V’è nei moderni, anche benpensanti, giovani specialmente, un diffuso timore che l’idea di Dio abbia ad oscurarsi e a dissolversi sotto la pressione della nuova mentalità, originata dal contatto scientifico del mondo e dal senso di forza e di libertà, che sembra derivare all’uomo sottratto dalla soggezione a principi assoluti e trascendenti (cfr. J. M. Aubert, Recherche scientifique et foi chrétienne). Ma questa crisi si può risolvere mediante una purificazione continua dell’idea stessa di Dio e del suo culto, quando si metta in rilievo quale veramente deve essere, un’idea sempre crescente, sempre necessaria, sempre feconda, sempre viva (cfr. Guardini, Le Dieu vivant); oppure anche quando si vogliano sottoporre a nuove analisi i procedimenti del nostro pensiero (cfr. B. Varisco, Dall’uomo a Dio, Cedam, Padova, 1939; De Lubac, Sur les chemins de Dieu, Aubier 1956). E si può risolvere anche in altro modo, spingendo logicamente il mondo materialista e ateo alle sue fatali conseguenze, che appellano finalmente a Dio per non cadere in mostruose e catastrofiche concezioni di pseudo-assoluti e di disumane forme di vita. Questo grido doloroso e stupito si dovrà levare un giorno verso Dio dal mondo moderno, fatto padrone delle cose e ad esse pesantemente schiavo; e sarà un giorno grande, di salute e di poesia, nel quale Dio apparirà quello ch’Egli è per noi, «principio dell’esistenza, ragione del pensiero, legge dell’amore» (S. Aug. Contra Faustum, 20, 7; P.L. 42, 372); l’eterno nuovo, il verbo silenzioso, la presenza invisibile, l’abisso gaudioso, il principio totale, l’Essere vivo.

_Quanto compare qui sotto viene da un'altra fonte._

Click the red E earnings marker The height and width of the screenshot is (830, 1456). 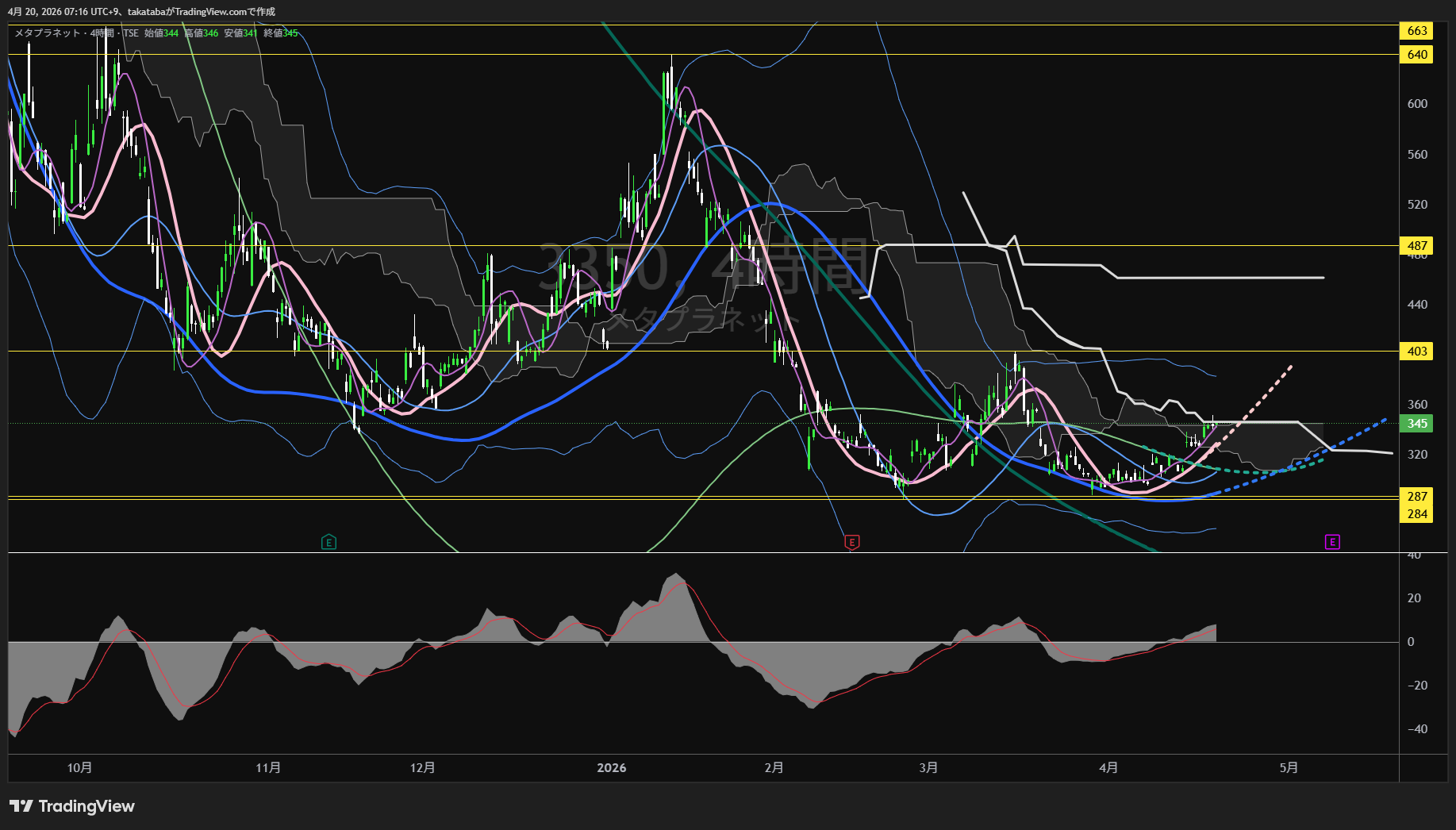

Coraggio, Figli carissimi; non è impossibile, non è difficile; con un po’ di sforzo, da uomini veri, da cristiani umili, pensando lo cerchiamo Iddio, poi amando lo troviamo. Coraggio, con la Nostra Benedizione Apostolica.

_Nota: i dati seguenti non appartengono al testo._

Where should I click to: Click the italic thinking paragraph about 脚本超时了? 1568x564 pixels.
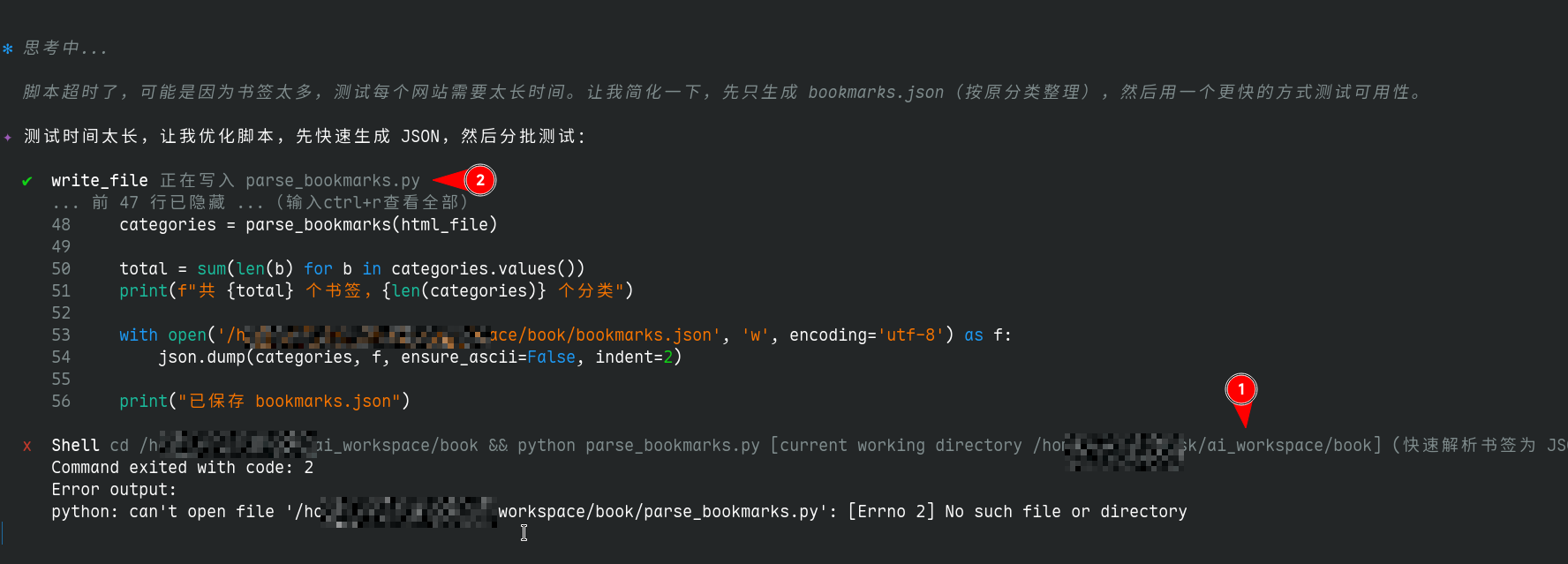coord(724,93)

Prima della Esortazione generale, salutando il gruppo dell’Istituto di Vigilanza «Città di Roma», il Santo Padre dice:

Un paterno saluto rivolgiamo ora ai rappresentanti dell’Istituto di Vigilanza «Città di Roma» che nel decennale della loro organizzazione sono venuti a porgerci l’omaggio filiale della loro devozione.

La Nostra parola, diletti figli, vuol essere di sincero compiacimento per l’opera da voi svolta con tanta dedizione, che merita tutta la stima e la riconoscenza degli onesti cittadini. I progressi così rilevanti raggiunti in questo decennio, dal vostro Istituto, confermano eloquentemente l’utilità che il vostro servizio reca alla tranquillità e alla sicurezza pubblica. Vi esprimiamo la Nostra viva gratitudine per questo vostro impegno di valore altamente sociale; e mentre formuliamo voti per il costante sviluppo delle vostre attività, vi incoraggiamo a proseguire con l’assicurazione della Nostra benevolenza, con l’aiuto della Nostra preghiera e col pegno della Nostra Apostolica Benedizione.